I dont see the name Carter anywhere there. Just a statement of historic fact.
You fail./
 
Which side is trying to get the tax code changed that would stop most of the big corporations in their lobbing for lower taxes?
It isn't the left.

Then why did the right just push through more deregulation for big corporations in the latest spending bill?

They didn't.
That's Senator Elizabeth Warren's opinion and she did not read the bill.

In which case the onus is on you to provide a credible :link: proving her wrong.

Is was in another thread.
I guess you missed it.

Yeah right, and the check is in the mail!

Thank you for conceding that you cannot substantiate your opinion about Senator Warren's facts.

Both parties agreed that part of the Dodd Frank bill needed to be tweaked.
This was not just a Republican decision.
Republicans noted that 70 members of the Democratic rank and file supported easing the bank regulations on a stand-alone vote in October of last year.
57 Democrats supported the bill, including two of the top three party leaders and Florida Rep. Debbie Wasserman Schultz, who doubles as the chair of the Democratic National Committee.
Democrats Obama part on 1.1T spending bill

Even Pelosi was upset that the President was for the spending bill.
 
Last edited:
Hello. I thought this would be the best forum to ask this and I've wondered it for a few years now. It doesn't make sense if you think about it (even by con standards). Liberalism is neutral by definition. The farther to the right you move, the more partisan you become. It's an obvious fact if you look at the US today. The Left is where all of the groups fighting for social justice and against bigotry and intolerance lay. The more right wing an individual or group is, the more they represent causes that the Left opposes.
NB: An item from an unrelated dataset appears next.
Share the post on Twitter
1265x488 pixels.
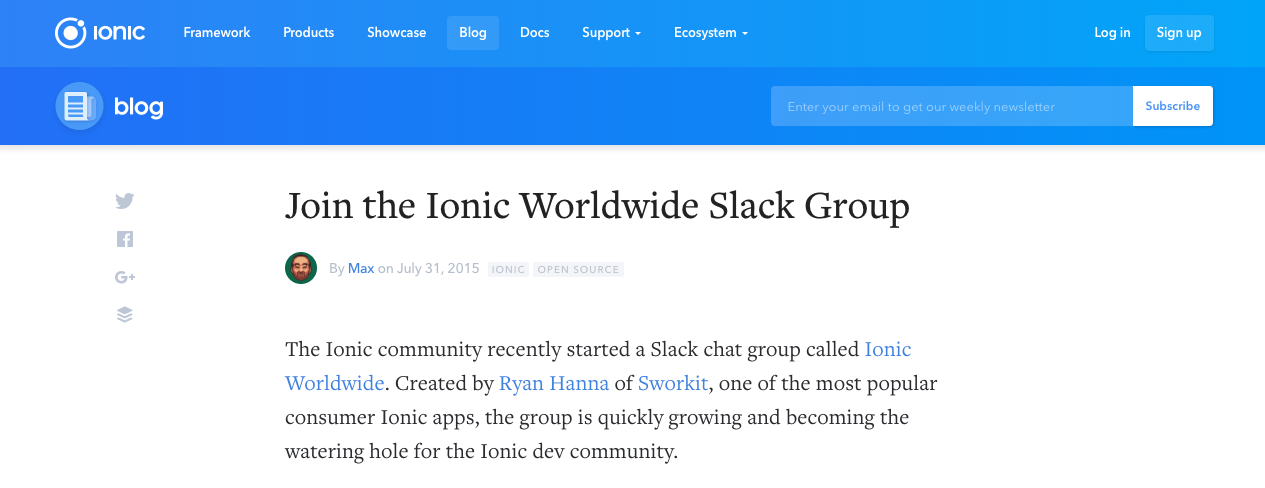pyautogui.click(x=124, y=201)
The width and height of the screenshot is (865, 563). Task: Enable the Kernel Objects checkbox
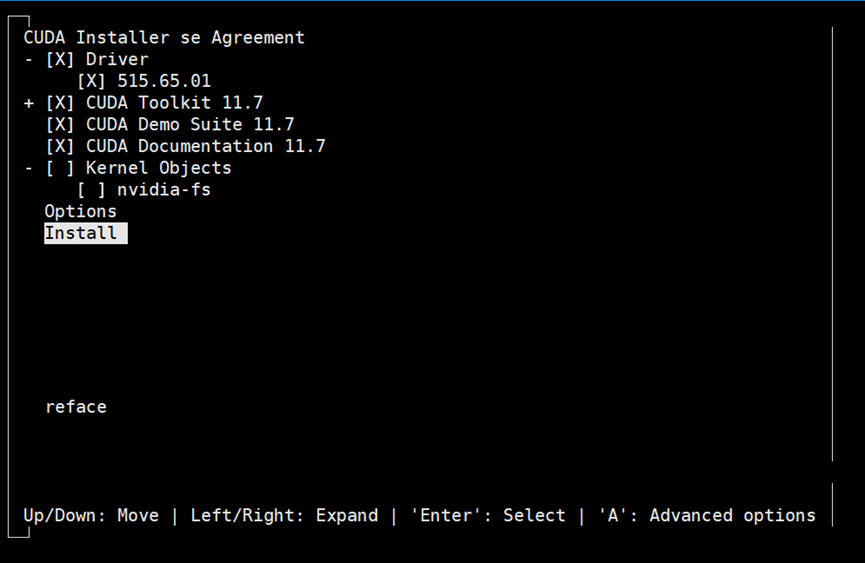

Homosexuality is a good example. Liberals have always fought to represent their needs and educate people not to treat them poorly because of their orientation. The GOP ran on an explicitly anti-gay platform roughly a decade ago. Reproductive rights is another. It's the Left that safeguards women's right to choose when and whether to have children and gives them options to deal with unwanted pregnancies and support if they choose to keep them. The Right is where all of the misogynists find support for their explicitly anti-choice agenda. They're the ones who think it's moral to enslave half of the population just because they have wombs and force them to have as many children as possible.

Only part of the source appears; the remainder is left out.